AB'ye göre, kolaylaştırır. Çünkü çözüme varılmazsa dahi, "Kıbrıs" (yani Güney Kıbrıs) üye olarak kabul edilebilecek. Bu da, AB çevrelerine göre, tarafları (ve özellikle Türkleri) müzakerelerde daha esnek davranmaya ve AB'ye birlikte girmeye teşvik edecektir...
Türk tarafına göre ise, AB'nin sergilediği tavır, tam aksine, çözümü güçleştirecektir. Denktaş bu tavrın, New York'taki Kıbrıs müzakerelerini dinamitlediğini söyledi. Nitekim bu şartlarda müzakerelerin ikinci raunduna katılamayacağını açıkladı...
* * *
BU bağlamda karşılıklı argümanları ele almadan önce, sonuç bildirgesindeki ifadeleri anımsatalım: Dokuzuncu maddede, Kıbrıs'ın AB üyeliği konusunda, çözüm olmadığı takdirde dahi, üyelik müzakerelerinin sonunda, karar verileceği belirtiliyor, ama şu önemli cümle ekleniyor: "Bu bağlamda AB Konseyi, ilgili tüm faktörleri dikkate alacaktır..."
Yani üyelik görüşmelerinin bitiminde (ki, bu, 2002'nin sonunda olabilir) Kıbrıs'ın üye olarak kabul edilip edilmemesine ilişkin kararı, Konsey - o zamanki şartları hesaba katarak - verecektir.
Kuşkusuz Türk tarafı için bir nevi emniyet süpapı olan son cümleye rağmen, bu paragraf Rumların lehindedir. Bu madde, daha önce Fransa ve Almanya'nın dahil bulunduğu dört ülkenin "çözüm olmadan üyelik yok" şartını fiilen rafa kaldırıyor.
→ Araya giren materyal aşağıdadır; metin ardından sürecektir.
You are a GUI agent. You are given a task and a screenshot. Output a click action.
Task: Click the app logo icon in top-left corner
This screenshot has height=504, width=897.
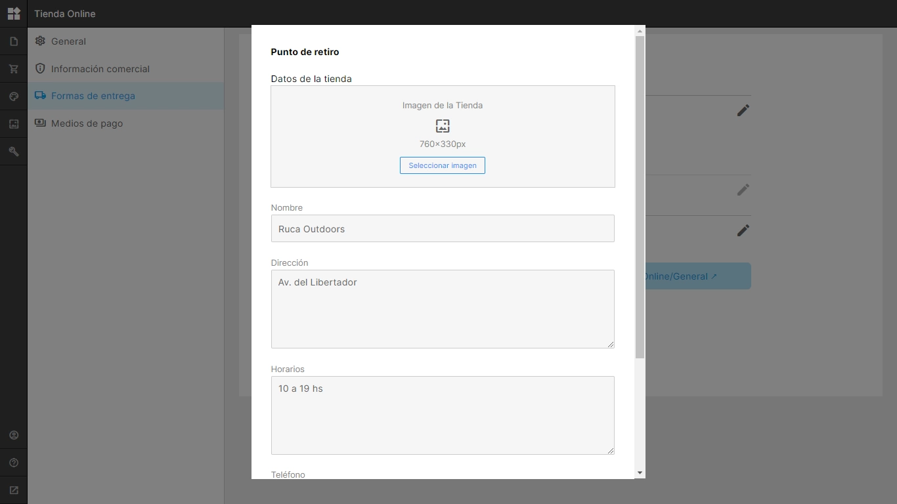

Ama Denktaş'ı esas sinirlendiren husus, AB'nin - tam New York görüşmeleri sırasında - KKTC'yi ve orada benimsenen eşitlik ilkesini görmezlikten gelip "Kıbrıs" diye sadece Rum tarafını muhatap saymasıdır.Bu nedenle Denktaş şimdi, KKTC'nin varlığı önceden tanınmadan, eşitlik kabul edilmeden, bir adım daha atmayacağını söylüyor. Ve AB'nin Güney Kıbrıs'ı üye yapması halinde, adanın bölünmüş kalacağı ve KKTC'nin Türkiye ile bütünleşeceği uyarısında bulunuyor...
* * *
GEREK Helsinki'de, gerekse New York'ta son olanlar, önceki akşam NTV'de konuşan eski Dışişleri Bakanı İlter Türkmen'in belirttiği gibi, eski pozisyonlarda esneklik göstermek ve yeni stratejiler belirlemek ihtiyacını ortaya koyuyor. Türkmen'in tabiri ile "sadece tutumumuz değişmedi demekle bir yere varamayız". O zaman, AB'nin sadece Güney Kıbrıs'ı üye alması ve bu arada Türkiye ile AB arasındaki müzakere sürecinin de aksaması mümkündür.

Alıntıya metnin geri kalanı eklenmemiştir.